ACHR The News: Women Flourish in HVAC Industry Positions
Targeting women for careers in the trades could lessen labor shortages
By Nicole Krawcke, Business Management Editor for www.achrnews.com
Women-owned businesses are thriving. Currently, 9.4 million women-owned businesses are operating in the U.S. in 2015 — employing more than 7.9 million people and generating nearly $1.5 trillion in revenue, according to the 2015 State of Women-Owned Businesses Report from American Express.
Additionally, between 1997 and 2015, the number of women-owned businesses increased at a rate one and a half times the national average, the report said.
However, the construction industry lags behind, as only 7 percent of such firms are owned by women. And, even fewer women work as technicians in the HVAC field. Just 1.2 percent of the workforce was female in 2014, according to the U.S. Bureau of Labor Statistics (BLS).
Yet, despite the data, female professionals in the HVAC industry said they’re seeing more and more women entering the field.

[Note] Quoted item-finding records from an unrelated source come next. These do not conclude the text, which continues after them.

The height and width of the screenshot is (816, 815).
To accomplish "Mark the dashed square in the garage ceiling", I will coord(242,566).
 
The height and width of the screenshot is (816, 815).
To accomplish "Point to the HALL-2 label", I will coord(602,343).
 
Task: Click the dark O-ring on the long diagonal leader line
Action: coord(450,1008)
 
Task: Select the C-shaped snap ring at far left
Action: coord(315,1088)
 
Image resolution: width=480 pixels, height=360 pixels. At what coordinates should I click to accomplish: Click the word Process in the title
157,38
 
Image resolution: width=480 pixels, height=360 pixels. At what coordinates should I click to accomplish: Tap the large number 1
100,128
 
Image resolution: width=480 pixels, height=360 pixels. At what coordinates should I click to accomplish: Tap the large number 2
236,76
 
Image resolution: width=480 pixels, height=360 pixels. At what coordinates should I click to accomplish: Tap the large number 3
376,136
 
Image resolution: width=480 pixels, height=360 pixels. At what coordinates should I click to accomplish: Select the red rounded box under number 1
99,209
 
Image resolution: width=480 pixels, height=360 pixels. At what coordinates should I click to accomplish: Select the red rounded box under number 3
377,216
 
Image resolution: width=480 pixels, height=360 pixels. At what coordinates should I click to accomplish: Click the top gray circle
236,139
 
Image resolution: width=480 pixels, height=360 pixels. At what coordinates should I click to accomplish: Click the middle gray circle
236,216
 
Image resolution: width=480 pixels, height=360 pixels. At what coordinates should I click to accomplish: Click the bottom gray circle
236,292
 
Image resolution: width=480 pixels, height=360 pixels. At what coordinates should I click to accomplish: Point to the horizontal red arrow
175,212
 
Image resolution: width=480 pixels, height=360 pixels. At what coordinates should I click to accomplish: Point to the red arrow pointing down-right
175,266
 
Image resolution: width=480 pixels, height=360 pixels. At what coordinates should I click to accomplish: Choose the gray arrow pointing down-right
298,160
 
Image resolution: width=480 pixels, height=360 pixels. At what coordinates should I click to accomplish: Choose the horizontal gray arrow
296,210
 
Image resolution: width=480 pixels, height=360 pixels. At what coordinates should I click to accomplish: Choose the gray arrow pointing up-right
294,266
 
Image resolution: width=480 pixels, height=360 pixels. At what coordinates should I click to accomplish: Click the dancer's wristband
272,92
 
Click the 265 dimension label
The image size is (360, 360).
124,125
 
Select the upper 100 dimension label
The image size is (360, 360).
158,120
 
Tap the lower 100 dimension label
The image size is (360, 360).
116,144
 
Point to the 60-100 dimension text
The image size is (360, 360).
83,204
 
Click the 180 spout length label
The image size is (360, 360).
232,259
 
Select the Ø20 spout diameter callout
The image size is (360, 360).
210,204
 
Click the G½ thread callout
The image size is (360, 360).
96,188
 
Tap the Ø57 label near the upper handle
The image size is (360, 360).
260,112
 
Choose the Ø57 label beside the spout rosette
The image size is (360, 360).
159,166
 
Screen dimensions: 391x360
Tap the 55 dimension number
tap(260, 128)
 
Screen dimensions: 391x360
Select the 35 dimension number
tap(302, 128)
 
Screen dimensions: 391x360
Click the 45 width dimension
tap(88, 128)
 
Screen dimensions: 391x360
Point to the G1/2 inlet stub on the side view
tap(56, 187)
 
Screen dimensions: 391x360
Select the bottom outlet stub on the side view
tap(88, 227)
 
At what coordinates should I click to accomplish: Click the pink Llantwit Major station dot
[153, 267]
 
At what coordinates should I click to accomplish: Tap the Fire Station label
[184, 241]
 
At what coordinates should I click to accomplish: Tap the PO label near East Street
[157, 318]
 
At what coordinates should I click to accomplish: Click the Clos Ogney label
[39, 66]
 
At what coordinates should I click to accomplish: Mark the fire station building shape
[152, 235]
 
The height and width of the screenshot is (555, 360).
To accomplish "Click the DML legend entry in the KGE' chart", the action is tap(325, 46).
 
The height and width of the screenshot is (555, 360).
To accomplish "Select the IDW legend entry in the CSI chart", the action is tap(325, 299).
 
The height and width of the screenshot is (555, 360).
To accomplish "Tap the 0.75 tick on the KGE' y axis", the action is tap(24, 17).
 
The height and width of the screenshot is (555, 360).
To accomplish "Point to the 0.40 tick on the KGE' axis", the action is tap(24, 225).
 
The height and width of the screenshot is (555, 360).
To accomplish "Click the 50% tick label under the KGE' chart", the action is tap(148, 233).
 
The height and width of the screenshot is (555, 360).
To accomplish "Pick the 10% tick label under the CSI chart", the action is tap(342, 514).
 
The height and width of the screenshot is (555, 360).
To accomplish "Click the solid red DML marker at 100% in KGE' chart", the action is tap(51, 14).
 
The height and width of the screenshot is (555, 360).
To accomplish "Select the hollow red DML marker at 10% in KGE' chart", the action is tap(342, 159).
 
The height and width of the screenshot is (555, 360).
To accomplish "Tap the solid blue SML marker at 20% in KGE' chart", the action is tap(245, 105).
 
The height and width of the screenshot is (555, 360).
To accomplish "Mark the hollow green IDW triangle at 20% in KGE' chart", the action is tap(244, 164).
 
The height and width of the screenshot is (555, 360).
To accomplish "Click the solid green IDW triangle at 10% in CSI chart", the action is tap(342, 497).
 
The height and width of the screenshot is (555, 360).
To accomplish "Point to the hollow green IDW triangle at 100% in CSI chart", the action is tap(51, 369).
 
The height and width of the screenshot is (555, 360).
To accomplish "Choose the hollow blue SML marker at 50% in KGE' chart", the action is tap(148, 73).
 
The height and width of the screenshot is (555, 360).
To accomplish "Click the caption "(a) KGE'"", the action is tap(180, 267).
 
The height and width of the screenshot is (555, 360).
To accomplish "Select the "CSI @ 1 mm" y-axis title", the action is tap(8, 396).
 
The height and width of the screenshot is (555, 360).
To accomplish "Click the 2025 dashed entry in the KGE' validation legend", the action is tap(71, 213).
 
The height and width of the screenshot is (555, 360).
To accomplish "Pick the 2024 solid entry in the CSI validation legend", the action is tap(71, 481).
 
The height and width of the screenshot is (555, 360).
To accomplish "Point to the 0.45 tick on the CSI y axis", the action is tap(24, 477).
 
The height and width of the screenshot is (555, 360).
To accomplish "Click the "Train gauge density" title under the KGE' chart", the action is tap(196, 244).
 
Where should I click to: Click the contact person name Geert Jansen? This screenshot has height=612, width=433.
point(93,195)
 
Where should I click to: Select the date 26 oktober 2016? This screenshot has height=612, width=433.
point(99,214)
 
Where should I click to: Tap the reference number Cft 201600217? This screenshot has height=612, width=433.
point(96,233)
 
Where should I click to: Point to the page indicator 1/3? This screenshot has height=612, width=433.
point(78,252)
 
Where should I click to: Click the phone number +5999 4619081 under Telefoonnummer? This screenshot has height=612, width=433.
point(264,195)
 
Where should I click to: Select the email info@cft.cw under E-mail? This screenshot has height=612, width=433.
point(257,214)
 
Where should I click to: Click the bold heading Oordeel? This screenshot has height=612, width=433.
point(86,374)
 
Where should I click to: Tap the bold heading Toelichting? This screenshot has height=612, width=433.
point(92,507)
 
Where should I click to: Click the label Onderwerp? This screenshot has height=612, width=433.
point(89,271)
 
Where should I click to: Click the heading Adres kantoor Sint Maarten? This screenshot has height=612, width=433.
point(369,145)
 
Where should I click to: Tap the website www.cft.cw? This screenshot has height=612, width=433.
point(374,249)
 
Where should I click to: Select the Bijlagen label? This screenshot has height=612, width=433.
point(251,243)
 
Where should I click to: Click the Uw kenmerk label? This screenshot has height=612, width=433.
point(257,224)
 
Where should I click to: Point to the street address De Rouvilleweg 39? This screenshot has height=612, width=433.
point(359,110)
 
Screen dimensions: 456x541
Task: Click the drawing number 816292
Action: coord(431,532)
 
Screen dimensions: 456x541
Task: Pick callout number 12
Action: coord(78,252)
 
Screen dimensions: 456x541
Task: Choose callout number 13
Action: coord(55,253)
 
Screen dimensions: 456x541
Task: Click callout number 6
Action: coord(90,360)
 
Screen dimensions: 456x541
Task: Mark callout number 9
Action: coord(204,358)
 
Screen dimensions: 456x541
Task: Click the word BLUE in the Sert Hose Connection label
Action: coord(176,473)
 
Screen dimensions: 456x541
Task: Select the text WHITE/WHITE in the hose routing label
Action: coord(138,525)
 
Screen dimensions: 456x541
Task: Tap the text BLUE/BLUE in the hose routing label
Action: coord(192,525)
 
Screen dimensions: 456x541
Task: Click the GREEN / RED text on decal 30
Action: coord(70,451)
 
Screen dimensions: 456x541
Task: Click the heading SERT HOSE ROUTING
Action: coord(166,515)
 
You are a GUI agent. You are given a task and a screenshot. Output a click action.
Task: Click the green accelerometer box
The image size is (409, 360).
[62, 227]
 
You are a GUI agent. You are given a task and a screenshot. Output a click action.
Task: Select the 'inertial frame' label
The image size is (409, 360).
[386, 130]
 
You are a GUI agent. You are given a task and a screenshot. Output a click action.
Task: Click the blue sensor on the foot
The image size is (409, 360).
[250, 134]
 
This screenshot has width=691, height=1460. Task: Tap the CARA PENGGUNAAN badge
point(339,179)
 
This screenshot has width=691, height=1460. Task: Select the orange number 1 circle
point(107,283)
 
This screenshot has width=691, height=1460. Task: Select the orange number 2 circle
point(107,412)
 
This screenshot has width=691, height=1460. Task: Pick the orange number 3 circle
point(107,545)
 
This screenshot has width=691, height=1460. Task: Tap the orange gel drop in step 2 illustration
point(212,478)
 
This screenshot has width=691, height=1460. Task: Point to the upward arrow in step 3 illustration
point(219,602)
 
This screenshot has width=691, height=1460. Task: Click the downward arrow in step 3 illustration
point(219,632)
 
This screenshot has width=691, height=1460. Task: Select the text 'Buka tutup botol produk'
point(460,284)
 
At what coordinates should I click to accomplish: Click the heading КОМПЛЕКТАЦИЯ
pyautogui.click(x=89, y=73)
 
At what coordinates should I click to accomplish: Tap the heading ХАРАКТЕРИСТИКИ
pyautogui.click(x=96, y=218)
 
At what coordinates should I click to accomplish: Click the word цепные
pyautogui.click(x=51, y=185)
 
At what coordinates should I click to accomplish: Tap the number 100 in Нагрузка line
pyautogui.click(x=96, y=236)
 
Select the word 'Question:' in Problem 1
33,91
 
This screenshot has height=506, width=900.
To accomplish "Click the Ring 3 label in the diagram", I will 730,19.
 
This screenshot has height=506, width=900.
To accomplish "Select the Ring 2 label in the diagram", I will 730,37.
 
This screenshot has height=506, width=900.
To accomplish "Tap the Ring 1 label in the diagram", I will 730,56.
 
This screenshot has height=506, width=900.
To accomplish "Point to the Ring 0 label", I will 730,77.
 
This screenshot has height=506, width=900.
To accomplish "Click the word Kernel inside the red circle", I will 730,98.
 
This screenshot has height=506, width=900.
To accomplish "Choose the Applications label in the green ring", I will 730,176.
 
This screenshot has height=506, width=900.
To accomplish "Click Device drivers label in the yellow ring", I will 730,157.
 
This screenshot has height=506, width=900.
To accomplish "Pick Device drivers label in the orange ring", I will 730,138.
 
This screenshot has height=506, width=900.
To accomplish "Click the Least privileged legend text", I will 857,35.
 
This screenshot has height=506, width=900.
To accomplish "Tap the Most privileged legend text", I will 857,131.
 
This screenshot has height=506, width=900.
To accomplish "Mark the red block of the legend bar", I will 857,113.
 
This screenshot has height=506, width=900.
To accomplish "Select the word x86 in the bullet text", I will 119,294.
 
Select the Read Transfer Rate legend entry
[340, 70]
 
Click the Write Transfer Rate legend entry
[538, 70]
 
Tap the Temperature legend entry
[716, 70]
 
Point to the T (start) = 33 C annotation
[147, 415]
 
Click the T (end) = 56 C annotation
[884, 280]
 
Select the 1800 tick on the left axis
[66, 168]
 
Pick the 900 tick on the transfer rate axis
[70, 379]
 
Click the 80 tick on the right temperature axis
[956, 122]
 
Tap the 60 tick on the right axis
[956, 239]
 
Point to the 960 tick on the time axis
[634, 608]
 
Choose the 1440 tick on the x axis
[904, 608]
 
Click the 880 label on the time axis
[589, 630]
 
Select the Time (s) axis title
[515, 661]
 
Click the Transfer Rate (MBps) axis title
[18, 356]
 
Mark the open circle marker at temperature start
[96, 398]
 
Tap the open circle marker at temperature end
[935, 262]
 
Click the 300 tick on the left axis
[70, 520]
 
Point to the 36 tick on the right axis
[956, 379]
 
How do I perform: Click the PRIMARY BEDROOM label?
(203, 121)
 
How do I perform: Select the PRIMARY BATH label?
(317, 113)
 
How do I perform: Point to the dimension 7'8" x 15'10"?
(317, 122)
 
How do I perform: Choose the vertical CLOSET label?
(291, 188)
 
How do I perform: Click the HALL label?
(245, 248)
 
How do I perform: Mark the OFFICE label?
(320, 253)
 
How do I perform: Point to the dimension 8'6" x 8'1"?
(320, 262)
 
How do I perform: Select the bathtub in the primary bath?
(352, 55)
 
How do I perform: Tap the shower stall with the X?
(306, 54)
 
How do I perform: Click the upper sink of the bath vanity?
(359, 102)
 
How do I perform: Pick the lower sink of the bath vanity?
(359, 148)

Kelly Eustice, COO of Heating & Plumbing Engineers Inc. (HPE) in Colorado Springs, Colorado, represents the third generation of her family to lead HPE. She and her husband took over the company following her father’s retirement in 2004.
Originally serving as CEO and company president, she and her husband elected to switch titles, as she felt she was more of an asset to the business in an operations role.
“I really found a home in the field, so I took over field operations,” Eustace said. “I like being out in the field; it’s where I’m the most comfortable and confident.
“I love that tradesfolk have such pride in what they do,” she continued. “That’s what gets me going in the morning. It’s why I come to work. I want to see all of them succeed.”
Eustace, who was recently honored with the 2015 Women of Influence Award from the Colorado Springs Business Journal, said she was proud to have one woman in HPE’s union apprenticeship program and another in its piping and plumbing apprenticeship program.
“I don’t think there are challenges in this industry as a woman,” Eustace said. “I look at everybody as individuals. And there are a lot more women in our industry than there have ever been. Everyone I’ve come across or worked with has been extremely respectful and supportive of my success. A lot of women don’t see the opportunities that exist, and they’re not around enough women who work in these roles to realize all the benefits a career in this industry can afford them.”